**Goal of the exercise**
Locate each line below that contains the string "Viewport", and copy those lines.

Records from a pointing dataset
----------------------------------------

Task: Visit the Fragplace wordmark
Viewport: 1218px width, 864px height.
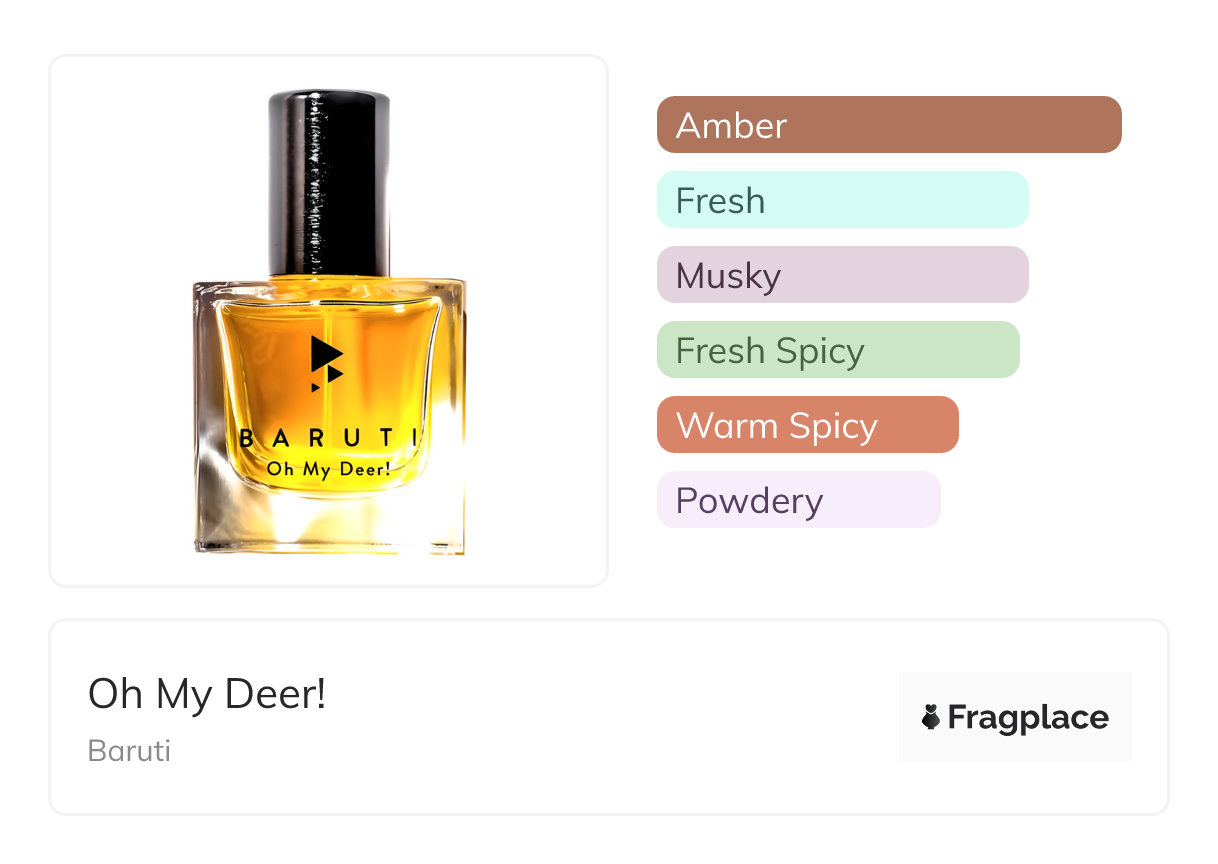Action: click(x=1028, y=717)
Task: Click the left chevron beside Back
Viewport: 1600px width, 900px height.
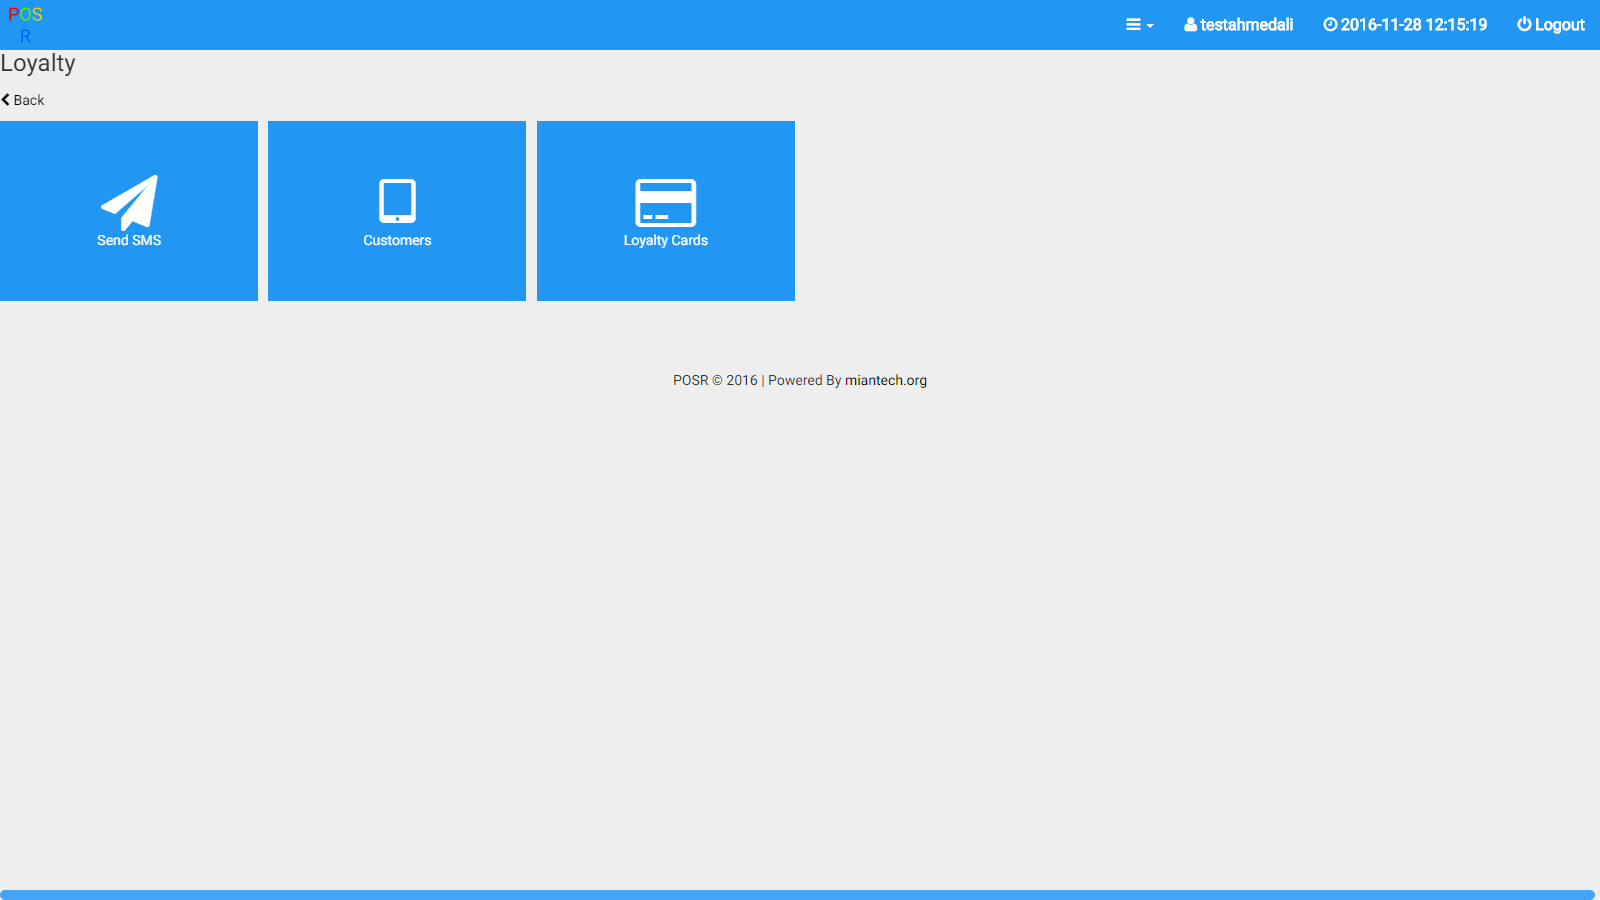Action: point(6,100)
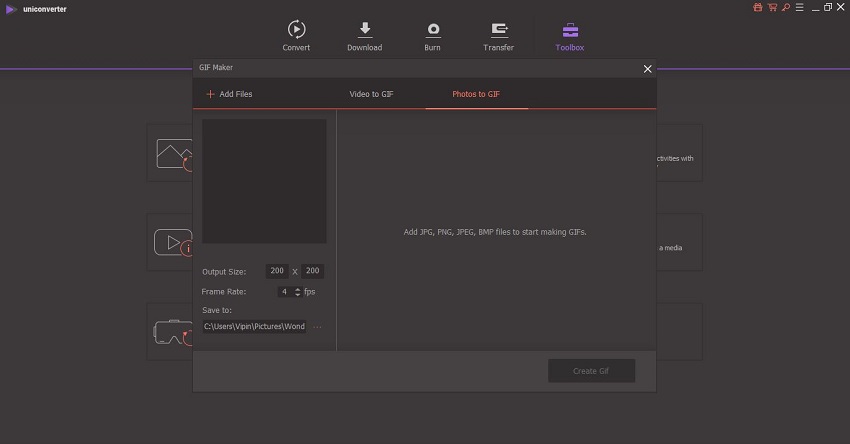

----------------------------------------

**Correct response**
Viewport: 1218px width, 864px height.
Viewport: 1600px width, 900px height.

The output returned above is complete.